You won't find any cattle on the green, rolling Smith County land today, only crops and trees -- lots and lots of trees, including 200 acres of poplars, oaks, walnuts and pines that Beasley has planted in the past decade.

To make sure this changes little, Beasley made plans to adopt a conservation easement, overseen by The Land Trust for Tennessee, that will prevent his more than 400 acres of farmland and forest from ever being split into tiny tracts for houses or strip malls. The nonprofit Land Trust, one of 1,200 such trusts nationally, helps landowners preserve farms, scenic views, historic landscapes and river corridors, shielding them from urban sprawl. "We're proud to be your partner in protecting it," Phil Bredesen, former Nashville mayor and chairman of the land trust, told Beasley in a ceremony at Cummins Station in Nashville. Bredesen, long a promoter of urban greenways, said he favors growth but doesn't want the "achingly beautiful" Tennessee countryside that makes the state special to be sacrificed.

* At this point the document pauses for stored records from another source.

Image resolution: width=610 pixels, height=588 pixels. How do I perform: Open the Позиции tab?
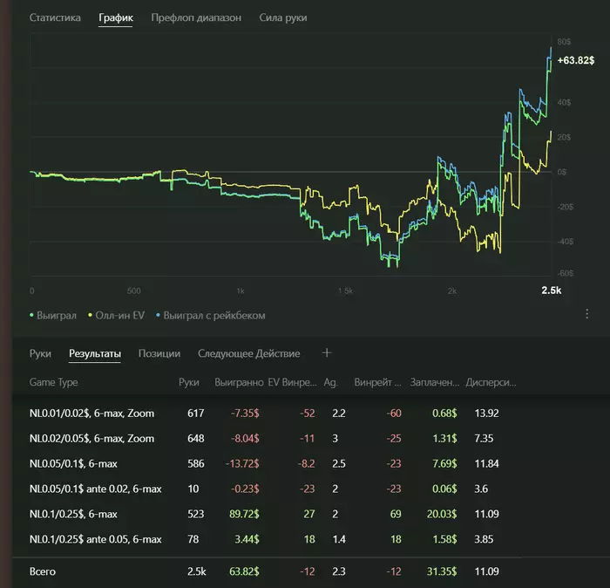click(159, 353)
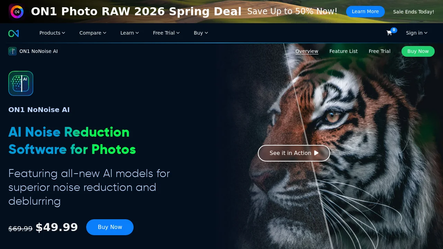Open the Learn dropdown menu
The width and height of the screenshot is (443, 249).
pyautogui.click(x=130, y=33)
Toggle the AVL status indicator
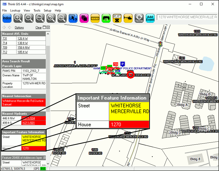Viewport: 219px width, 171px height. click(43, 169)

Fields once bare from grazing are thick with trees. White oaks are budding with the first nubs of this year's acorns, to be enjoyed by the deer, turkey and other wildlife that now congregate there. Blackberries ripen in the underbrush that shelters wild birds. Silver maple and ash trees hang out over a point in the land where Dixon's Creek meets the Cumberland River. The green-banked river here bears little resemblance to the same Cumberland downstream, where it runs between steep eroding banks through downtown Nashville. On the property to one side of this piece of Beasley's land, red and white stakes mark off boundaries where the neighboring farm was divided into tracts and sold. That's a profitable way to sell a farm. But there are benefits, too, to what Beasley is doing. "The value of carving the land up into small tracts is pretty fleeting," Beasley said. "What you get out of it compared to what you give up is a wide disparity." While the idea of letting go of any property rights is foreign to many in the farming community, it should be considered, he said. "If you want your children and grandchildren to continue to farm, this would allow them to do that." Turning over the development rights works as a tax-deductible contribution. It also reduces the land's value, which means lower property taxes and paying less estate taxes when the owner dies. The true benefit is a generation or so away, Beasley said, when undeveloped land will be invaluable. Beasley's land is about to undergo an appraisal, and a plan will be set up that would allow descendants or an outside buyer to divide the land, but only into large, 40-acre or so parcels, and to erect a house, but no commercial buildings. Some scenic views, however, can never be changed.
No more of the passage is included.